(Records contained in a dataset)
*** Block opens ***

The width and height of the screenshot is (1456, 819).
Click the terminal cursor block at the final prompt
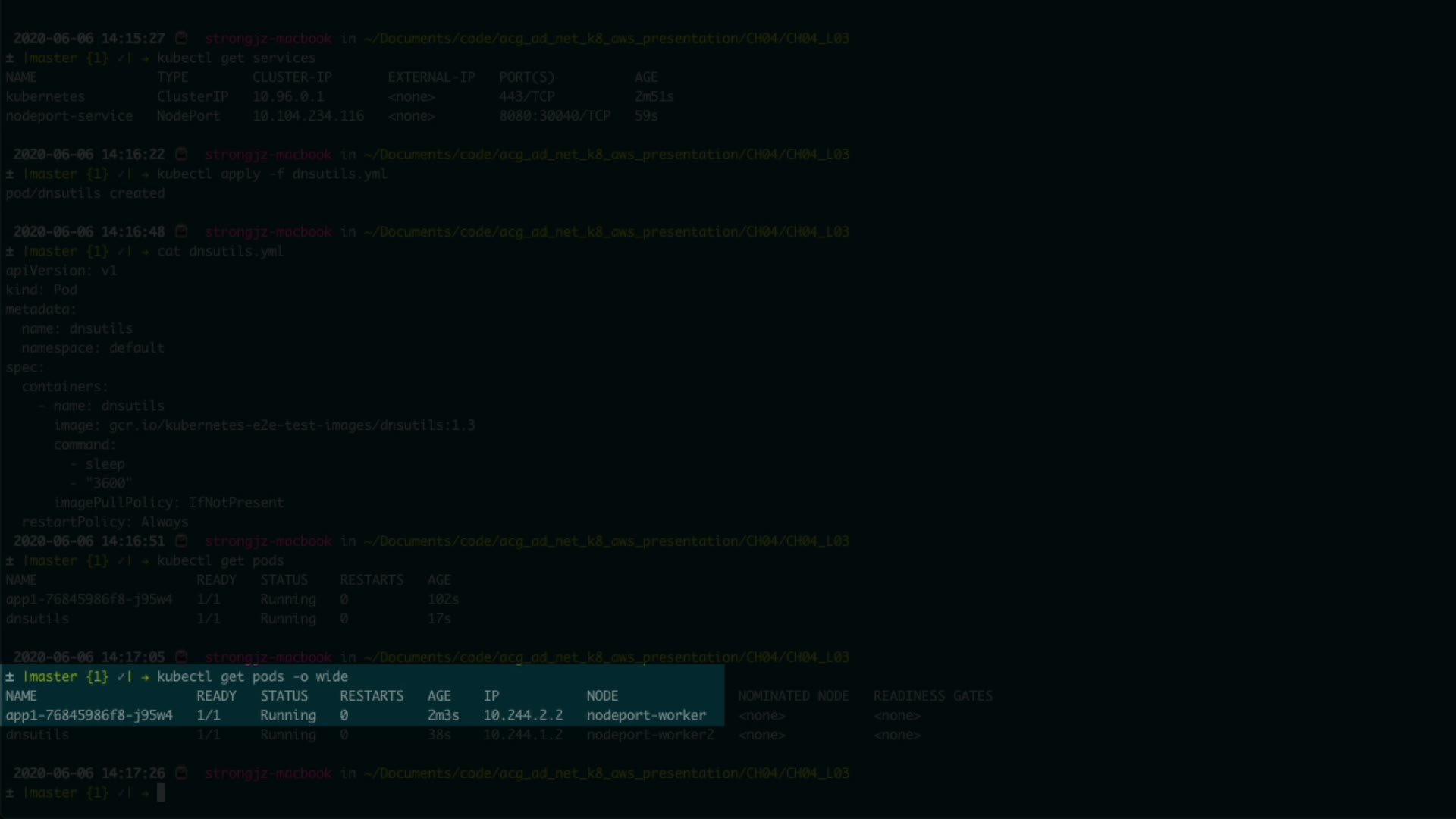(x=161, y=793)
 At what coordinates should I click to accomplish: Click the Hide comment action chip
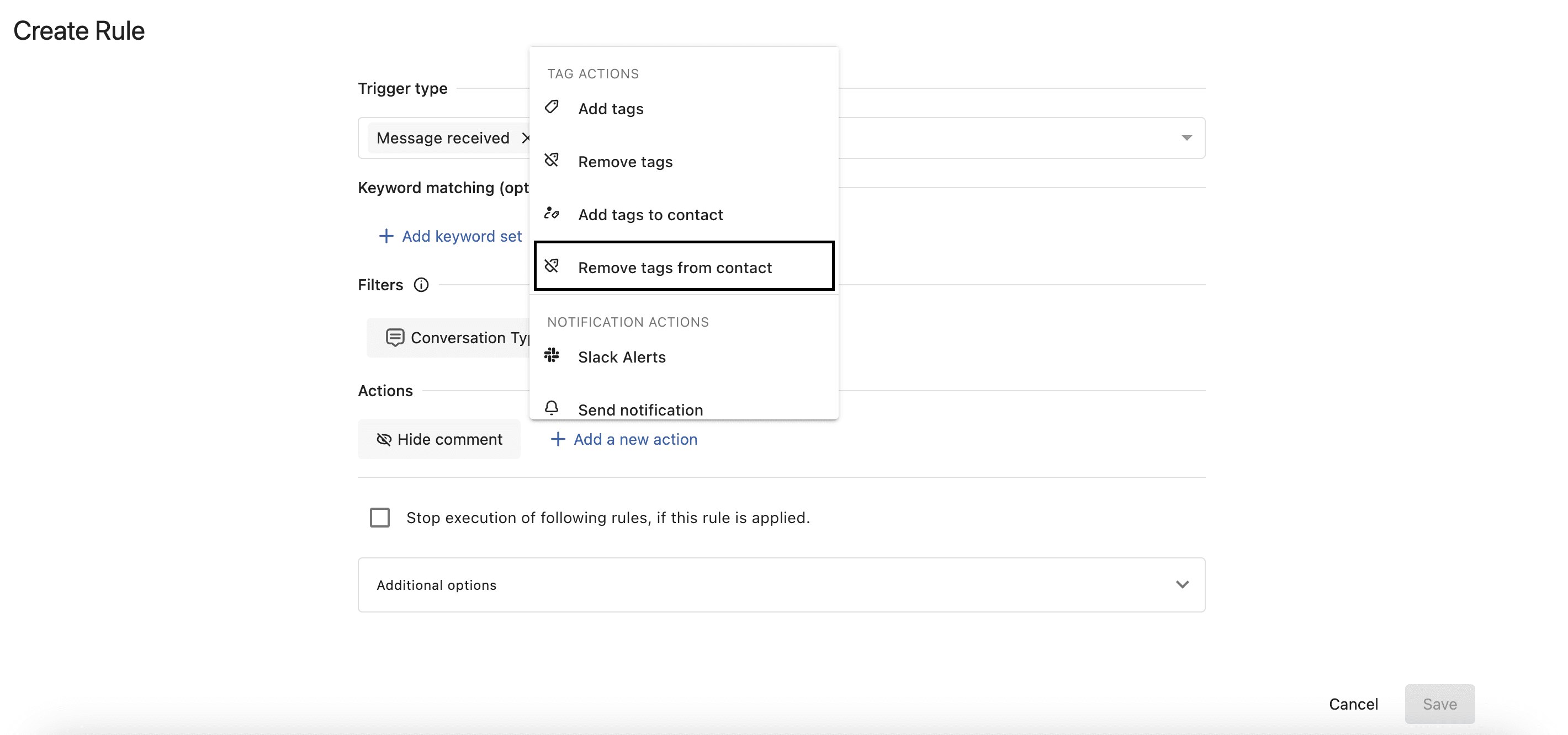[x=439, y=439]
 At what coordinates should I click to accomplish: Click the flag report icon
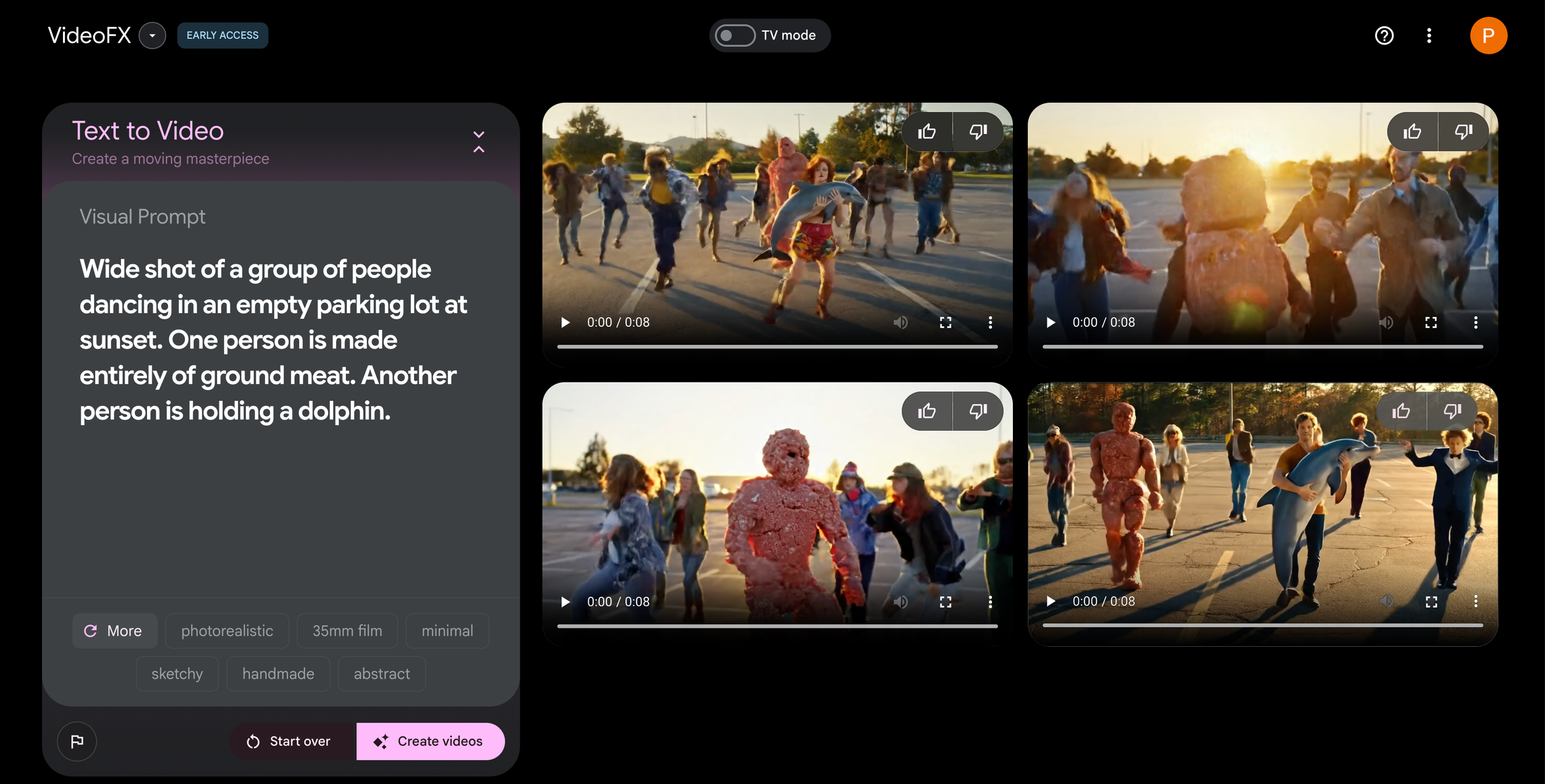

*** Block closes ***

Please return, without any change, the lines from the line containing "Click the terminal" through the last line of the entries, dropping the pictures.

Click the terminal cursor block at the final prompt
(x=161, y=793)
 At what coordinates should I click to accomplish: Click the Hide comment action chip
[x=439, y=439]
 At what coordinates should I click to accomplish: Click the flag report icon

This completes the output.